**Work to do:** Copy each of the records below word for word, leaving nothing out and changing nothing.
━━━━━━━━━━━━━━━━━━━━
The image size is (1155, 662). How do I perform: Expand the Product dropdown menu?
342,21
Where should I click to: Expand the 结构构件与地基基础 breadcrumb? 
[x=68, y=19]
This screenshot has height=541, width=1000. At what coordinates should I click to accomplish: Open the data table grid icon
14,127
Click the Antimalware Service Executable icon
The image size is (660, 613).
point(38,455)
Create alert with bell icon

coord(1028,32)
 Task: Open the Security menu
━━━━━━━━━━━━━━━━━━━━
**Exercise output:**
The image size is (1155, 662). How do I perform: Expand the Product dropdown menu?
342,21
Where should I click to: Expand the 结构构件与地基基础 breadcrumb? 
[x=68, y=19]
This screenshot has height=541, width=1000. At what coordinates should I click to accomplish: Open the data table grid icon
14,127
Click the Antimalware Service Executable icon
The image size is (660, 613).
point(38,455)
Create alert with bell icon

coord(1028,32)
 Task: Open the Security menu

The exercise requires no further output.